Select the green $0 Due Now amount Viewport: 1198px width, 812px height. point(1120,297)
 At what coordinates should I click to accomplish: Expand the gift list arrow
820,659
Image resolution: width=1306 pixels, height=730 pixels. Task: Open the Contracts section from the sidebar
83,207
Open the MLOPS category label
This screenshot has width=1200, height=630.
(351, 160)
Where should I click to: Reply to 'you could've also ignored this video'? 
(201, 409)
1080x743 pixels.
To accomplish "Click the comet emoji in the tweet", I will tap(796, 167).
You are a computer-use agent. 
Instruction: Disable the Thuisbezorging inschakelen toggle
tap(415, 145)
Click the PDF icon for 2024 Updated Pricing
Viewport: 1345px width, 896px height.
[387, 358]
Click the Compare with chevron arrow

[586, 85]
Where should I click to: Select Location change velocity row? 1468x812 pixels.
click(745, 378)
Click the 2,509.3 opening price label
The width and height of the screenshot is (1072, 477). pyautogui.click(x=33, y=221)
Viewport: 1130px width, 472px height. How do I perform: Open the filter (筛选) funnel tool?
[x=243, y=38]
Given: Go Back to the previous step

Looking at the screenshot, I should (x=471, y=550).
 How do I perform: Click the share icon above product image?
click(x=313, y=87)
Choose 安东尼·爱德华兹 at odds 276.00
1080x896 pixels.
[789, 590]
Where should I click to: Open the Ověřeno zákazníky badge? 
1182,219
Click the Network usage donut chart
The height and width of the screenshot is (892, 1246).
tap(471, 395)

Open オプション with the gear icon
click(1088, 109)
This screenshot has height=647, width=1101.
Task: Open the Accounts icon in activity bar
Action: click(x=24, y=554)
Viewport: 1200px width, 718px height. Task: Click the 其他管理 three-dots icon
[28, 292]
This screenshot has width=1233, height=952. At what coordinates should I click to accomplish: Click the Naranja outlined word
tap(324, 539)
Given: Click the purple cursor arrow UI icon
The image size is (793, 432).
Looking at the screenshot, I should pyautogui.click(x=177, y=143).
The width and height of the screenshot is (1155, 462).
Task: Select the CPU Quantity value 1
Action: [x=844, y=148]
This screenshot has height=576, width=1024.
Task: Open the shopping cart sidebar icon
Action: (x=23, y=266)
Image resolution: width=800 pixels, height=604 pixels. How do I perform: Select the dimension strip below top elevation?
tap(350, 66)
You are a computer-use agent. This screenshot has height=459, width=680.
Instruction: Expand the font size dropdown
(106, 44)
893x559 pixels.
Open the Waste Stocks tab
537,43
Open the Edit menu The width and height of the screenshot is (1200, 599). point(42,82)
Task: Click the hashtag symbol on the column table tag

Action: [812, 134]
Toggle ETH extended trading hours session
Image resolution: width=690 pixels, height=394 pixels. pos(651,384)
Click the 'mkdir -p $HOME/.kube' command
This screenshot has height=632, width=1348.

========

Brief:
Which lines above run from the one containing "Viewport: 1345px width, 896px height." to the one containing "Open the Edit"? Give them again exactly, both ends included.

Answer below:
Viewport: 1345px width, 896px height.
[387, 358]
Click the Compare with chevron arrow

[586, 85]
Where should I click to: Select Location change velocity row? 1468x812 pixels.
click(745, 378)
Click the 2,509.3 opening price label
The width and height of the screenshot is (1072, 477). pyautogui.click(x=33, y=221)
Viewport: 1130px width, 472px height. How do I perform: Open the filter (筛选) funnel tool?
[x=243, y=38]
Given: Go Back to the previous step

Looking at the screenshot, I should (x=471, y=550).
 How do I perform: Click the share icon above product image?
click(x=313, y=87)
Choose 安东尼·爱德华兹 at odds 276.00
1080x896 pixels.
[789, 590]
Where should I click to: Open the Ověřeno zákazníky badge? 
1182,219
Click the Network usage donut chart
The height and width of the screenshot is (892, 1246).
tap(471, 395)

Open オプション with the gear icon
click(1088, 109)
This screenshot has height=647, width=1101.
Task: Open the Accounts icon in activity bar
Action: click(x=24, y=554)
Viewport: 1200px width, 718px height. Task: Click the 其他管理 three-dots icon
[28, 292]
This screenshot has width=1233, height=952. At what coordinates should I click to accomplish: Click the Naranja outlined word
tap(324, 539)
Given: Click the purple cursor arrow UI icon
The image size is (793, 432).
Looking at the screenshot, I should pyautogui.click(x=177, y=143).
The width and height of the screenshot is (1155, 462).
Task: Select the CPU Quantity value 1
Action: [x=844, y=148]
This screenshot has height=576, width=1024.
Task: Open the shopping cart sidebar icon
Action: (x=23, y=266)
Image resolution: width=800 pixels, height=604 pixels. How do I perform: Select the dimension strip below top elevation?
tap(350, 66)
You are a computer-use agent. This screenshot has height=459, width=680.
Instruction: Expand the font size dropdown
(106, 44)
893x559 pixels.
Open the Waste Stocks tab
537,43
Open the Edit menu The width and height of the screenshot is (1200, 599). point(42,82)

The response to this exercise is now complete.